▶ What you have to do
The records must be retyped exactly, with no pictures included.

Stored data
****************************************
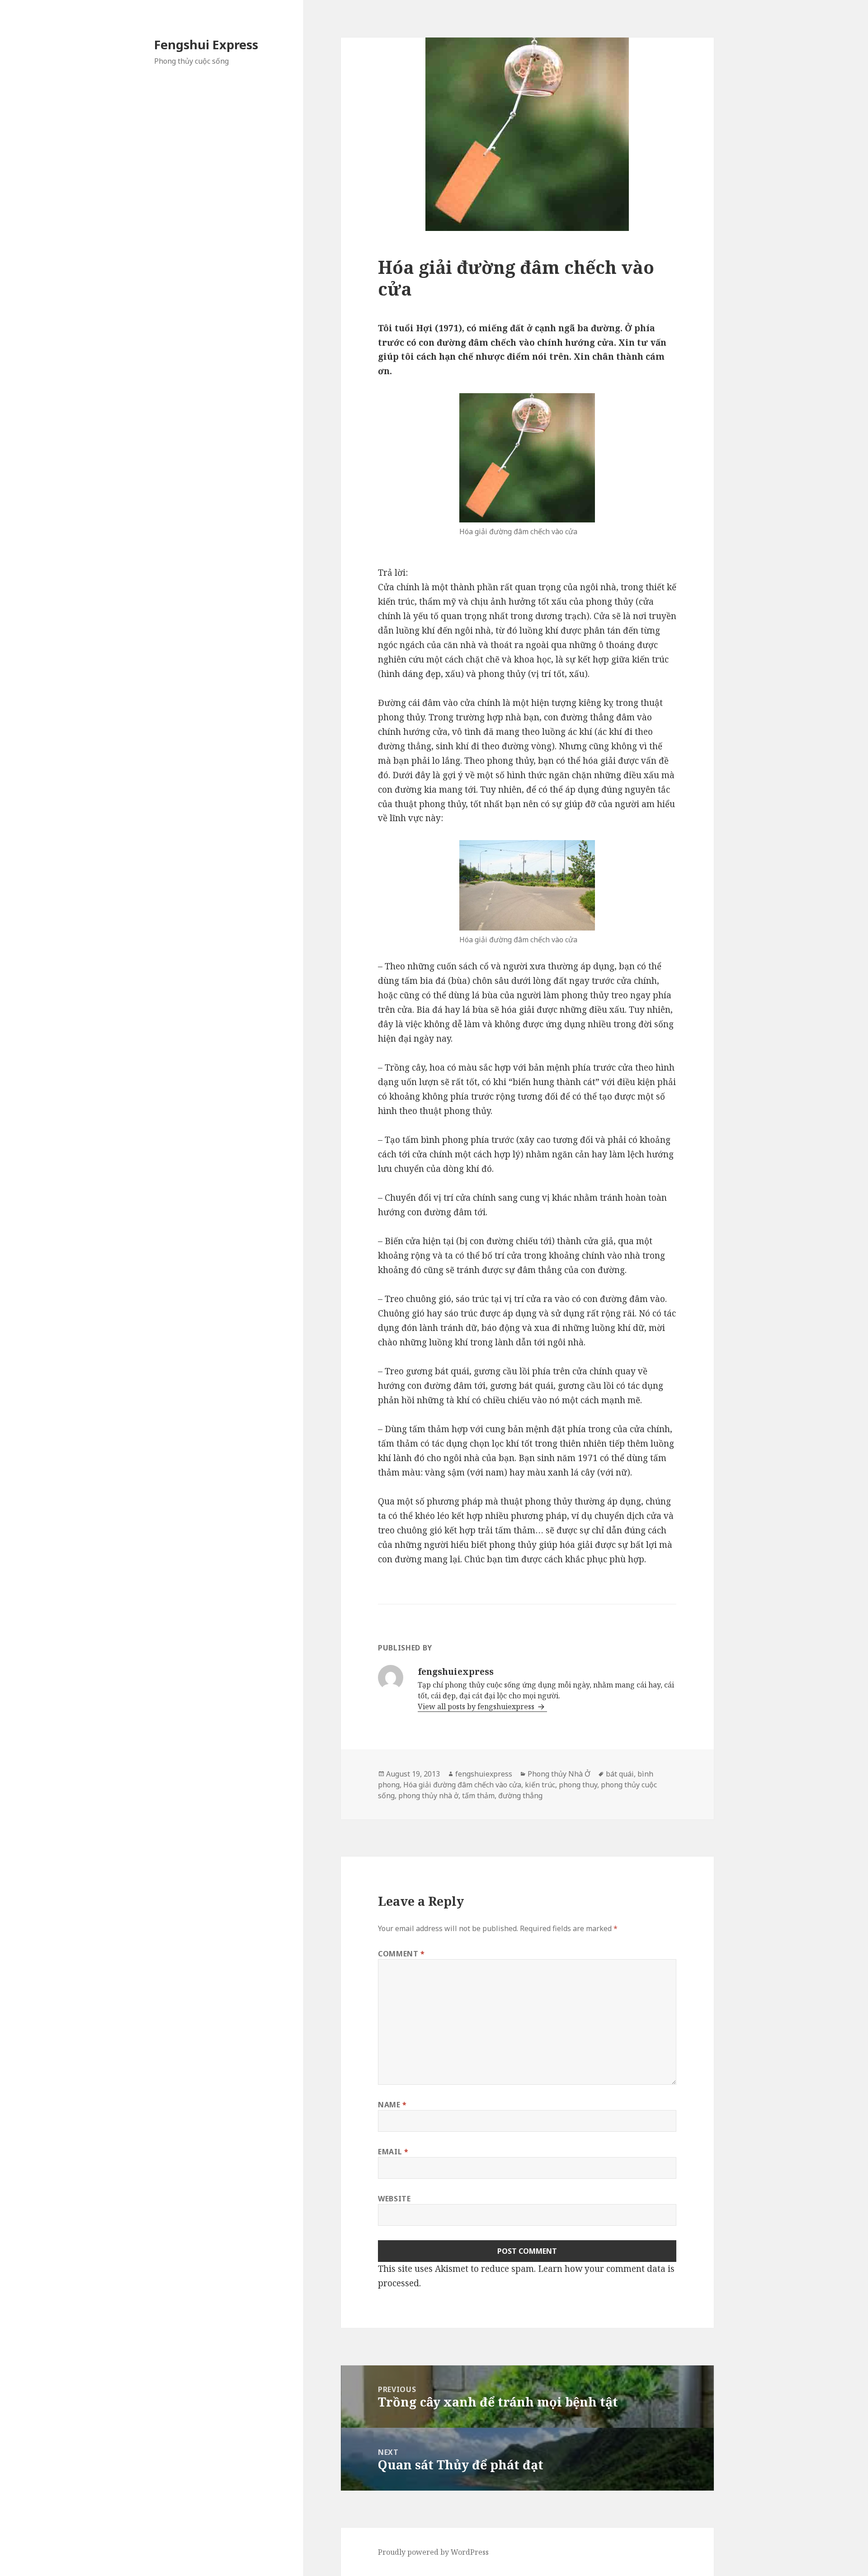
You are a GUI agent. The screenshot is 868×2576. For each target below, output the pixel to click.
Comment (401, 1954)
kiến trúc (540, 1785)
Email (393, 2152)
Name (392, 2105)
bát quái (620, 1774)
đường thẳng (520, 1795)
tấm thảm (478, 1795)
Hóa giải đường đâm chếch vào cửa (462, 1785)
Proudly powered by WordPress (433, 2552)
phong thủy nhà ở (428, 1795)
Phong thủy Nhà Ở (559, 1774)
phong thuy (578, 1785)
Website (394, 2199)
****************************************
▶ Result for this exercise
You are a GUI agent. The screenshot is 868×2576. For each target below, output the pixel to click.
Comment (401, 1954)
kiến trúc (540, 1785)
Email (393, 2152)
Name (392, 2105)
bát quái (620, 1774)
đường thẳng (520, 1795)
tấm thảm (478, 1795)
Hóa giải đường đâm chếch vào cửa (462, 1785)
Proudly powered by WordPress (433, 2552)
phong thủy nhà ở (428, 1795)
Phong thủy Nhà Ở (559, 1774)
phong thuy (578, 1785)
Website (394, 2199)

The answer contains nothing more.